After yesterdays discussion, I wanted to see if views of structured arrays with mixed type can be easily used. Is the following useful for the numpy user guide? Josef Calculations with mixed type structured arrays ----------------------------------------------
import numpy as np
The following array has two integer and three float columns
dt = np.dtype([('a', '<i4'), ('b', '<i4'), ('c', '<f8'), ... ('d', '<f8'), ('e', '<f8')])
xs = np.ones(3,dt) print xs.shape (3,) print repr(xs) array([(1, 1, 1.0, 1.0, 1.0), (1, 1, 1.0, 1.0, 1.0), (1, 1, 1.0, 1.0, 1.0)], dtype=[('a', '<i4'), ('b', '<i4'), ('c', '<f8'), ('d', '<f8'), ('e', '<f8')])
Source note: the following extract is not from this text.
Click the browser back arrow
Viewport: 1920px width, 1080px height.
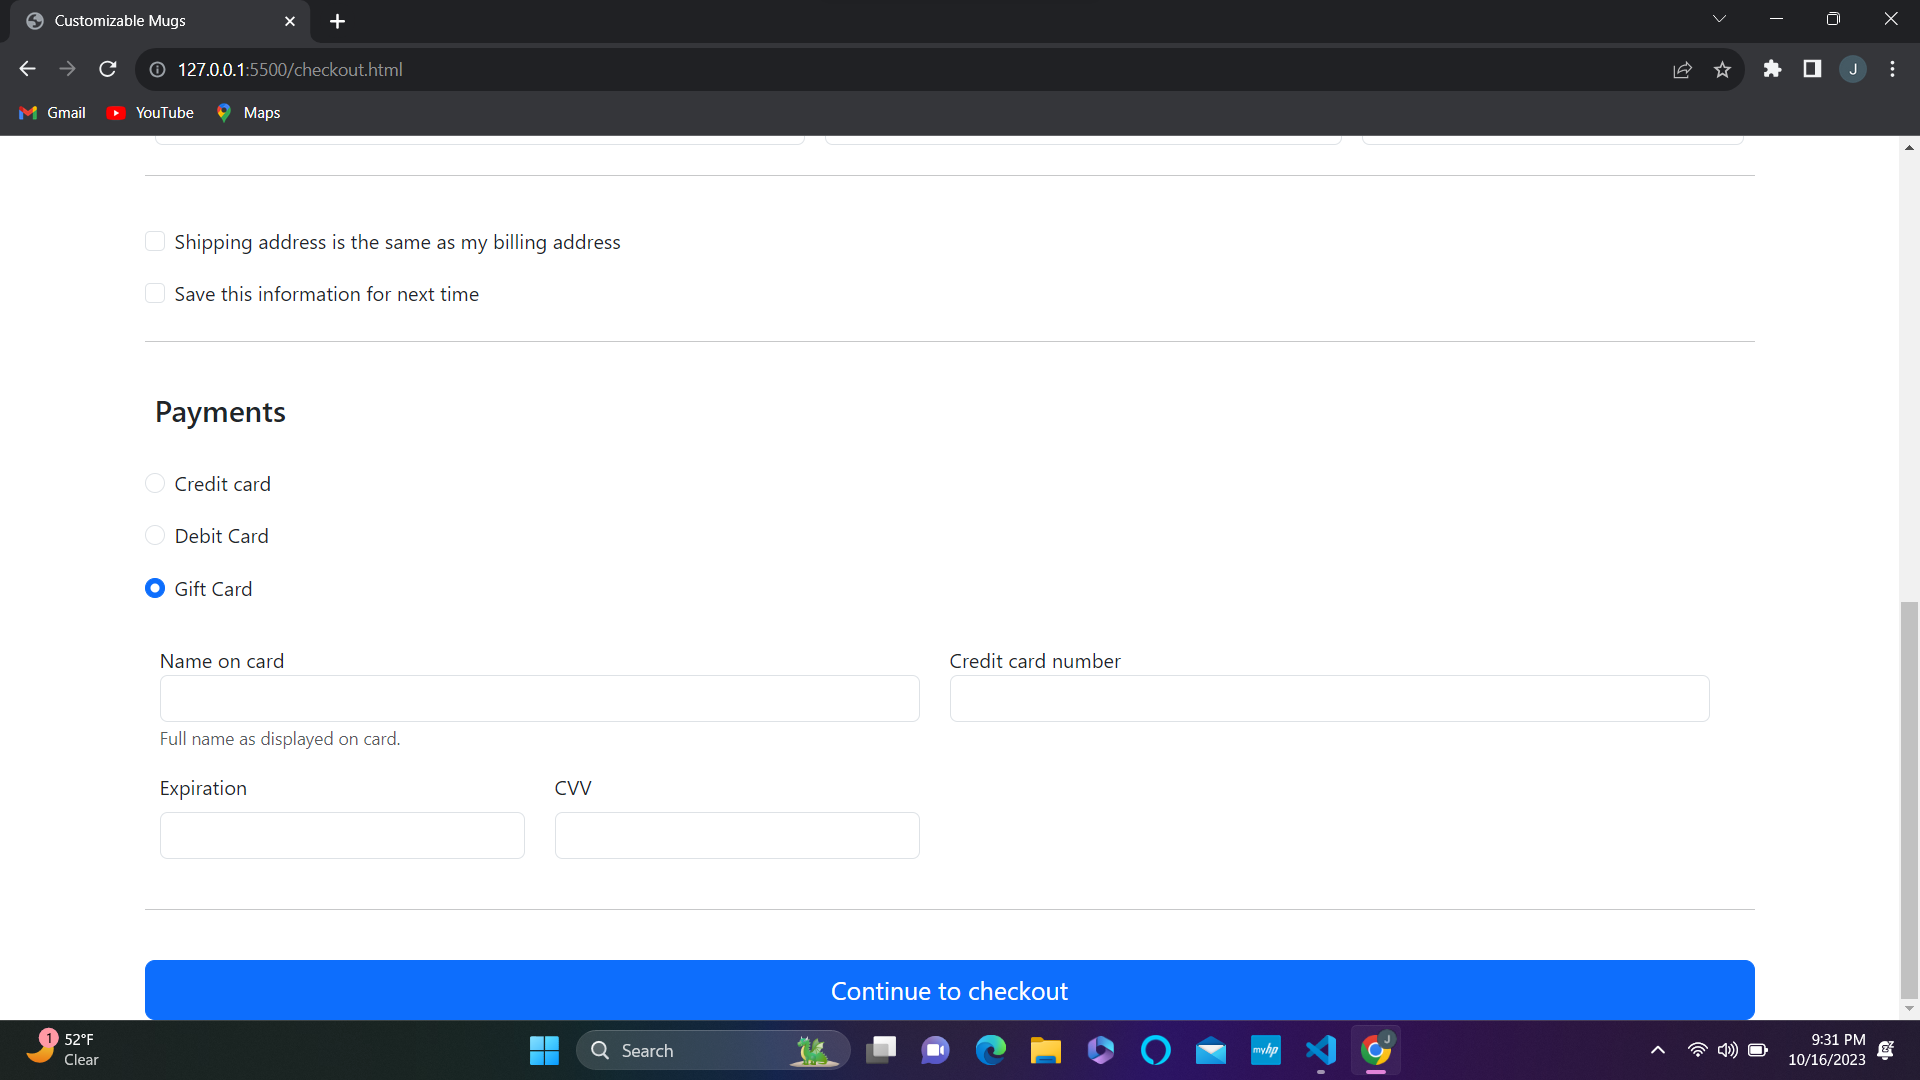(x=26, y=68)
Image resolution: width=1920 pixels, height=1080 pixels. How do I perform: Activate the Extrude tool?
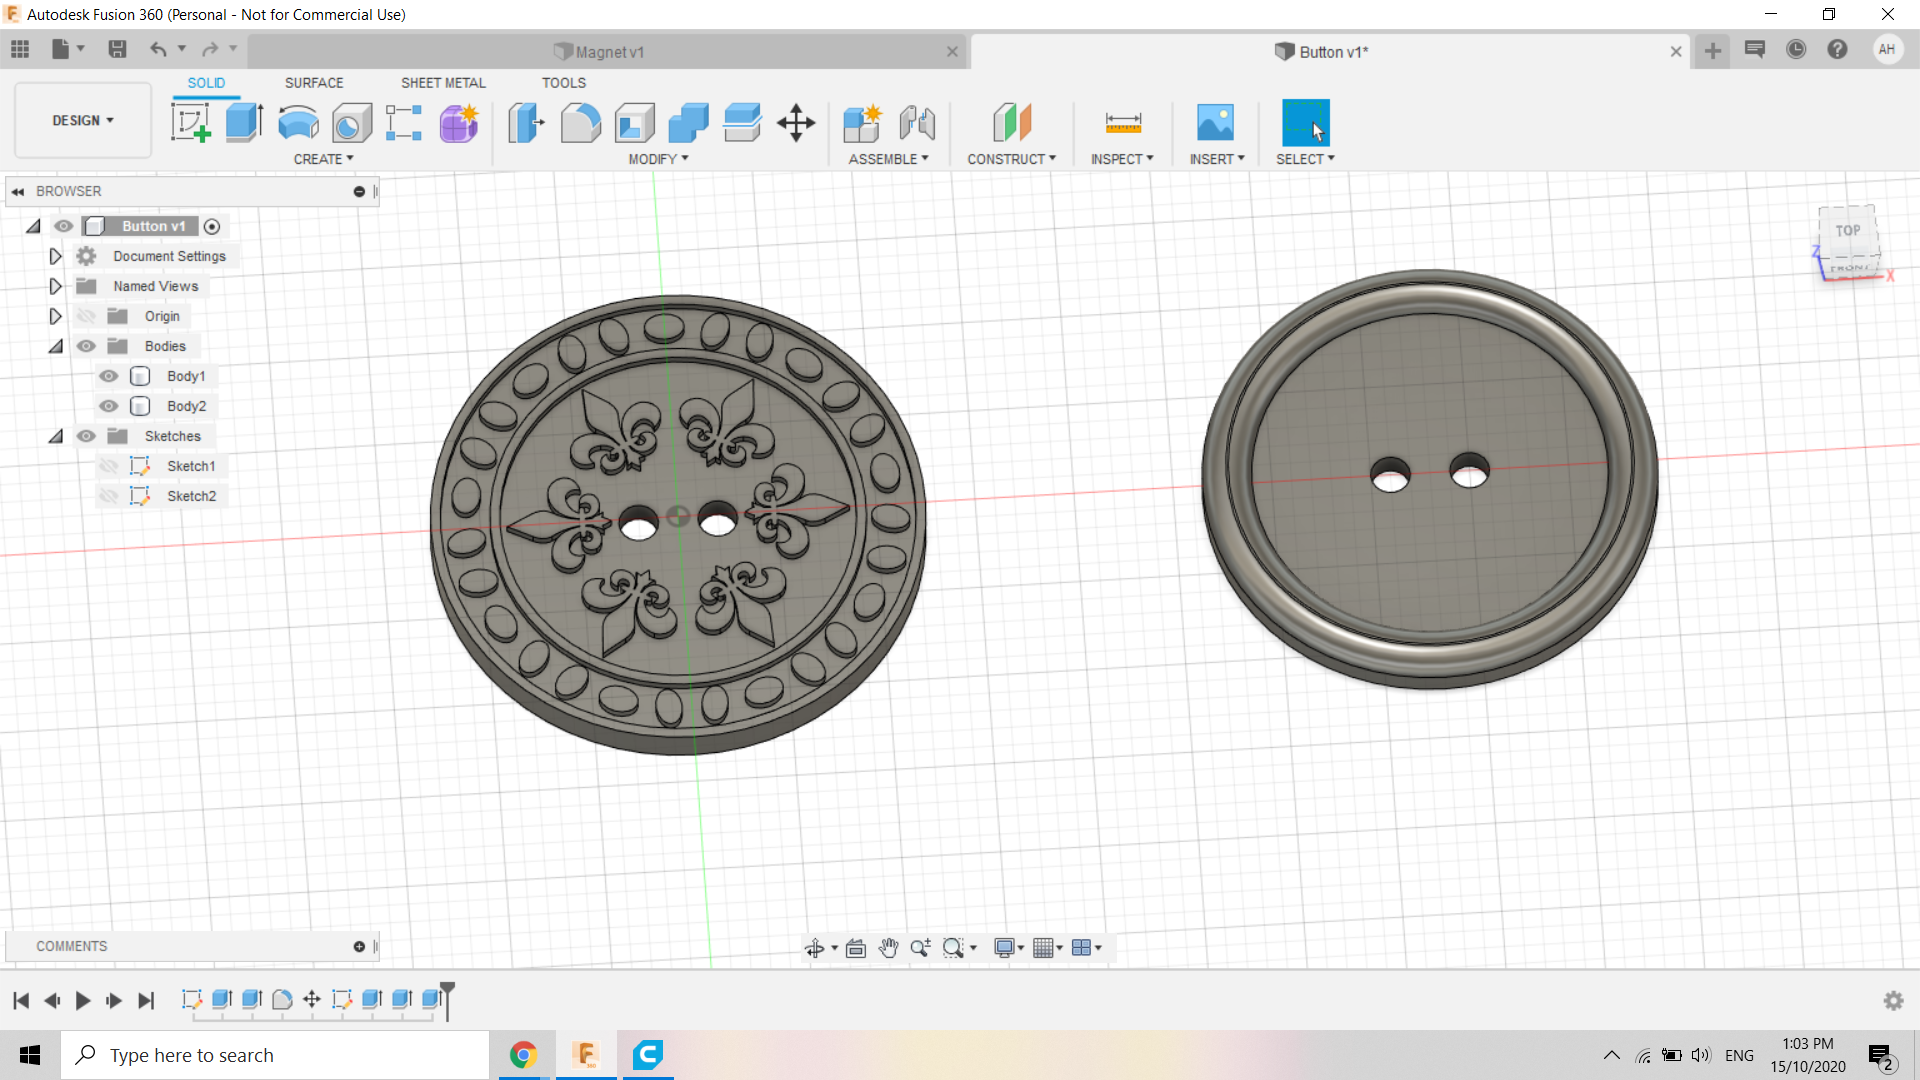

If we try to view it as float then the memory of the two integers in the record are lumped together and we get numbers that don't represent our data correctly and we loose one element per record If the memory cannot be interpreted under the new dtype, we get an exception instead::
print xs.view(float) [ 2.12199579e-314 1.00000000e+000 1.00000000e+000 1.00000000e+000 2.12199579e-314 1.00000000e+000 1.00000000e+000 1.00000000e+000 2.12199579e-314 1.00000000e+000 1.00000000e+000 1.00000000e+000] print xs.view(float).shape (12,)
dt0 = np.dtype([('a', '<i4'), ('c', '<f8'), ... ('d', '<f8'), ('e', '<f8')]) np.ones(3,dt0).view(float) Traceback (most recent call last): ValueError: new type not compatible with array.
However, we can construct a new dtype that creates views on the integer part and the float part separately
dt2 = np.dtype([('A', '<i4',2), ('B', '<f8', 3)])
print repr(xs.view(dt2)) array([([1, 1], [1.0, 1.0, 1.0]), ([1, 1], [1.0, 1.0, 1.0]), ([1, 1], [1.0, 1.0, 1.0])], dtype=[('A', '<i4', 2), ('B', '<f8', 3)])
Now we are able to access the two subarrays and perform calculations with them
print xs.view(dt2)['B'].mean(0) [ 1. 1. 1.] print xs.view(dt2)['A'].mean(0) [ 1. 1.]
We can also assign new names to the two views and calculate (almost) as if they were regular arrays. The new variables are still only a view on the original memory. If we change them, then also the original structured array changes:
xva = xs.view(dt2)['A'] xvb = xs.view(dt2)['B']
xva *= range(1,3) xvb[:,:] = xvb*range(1,4)
print xs [(1, 2, 1.0, 2.0, 3.0) (1, 2, 1.0, 2.0, 3.0) (1, 2, 1.0, 2.0, 3.0)] print xva.mean(0) [ 1. 2.] print xvb.mean(0) [ 1. 2. 3.]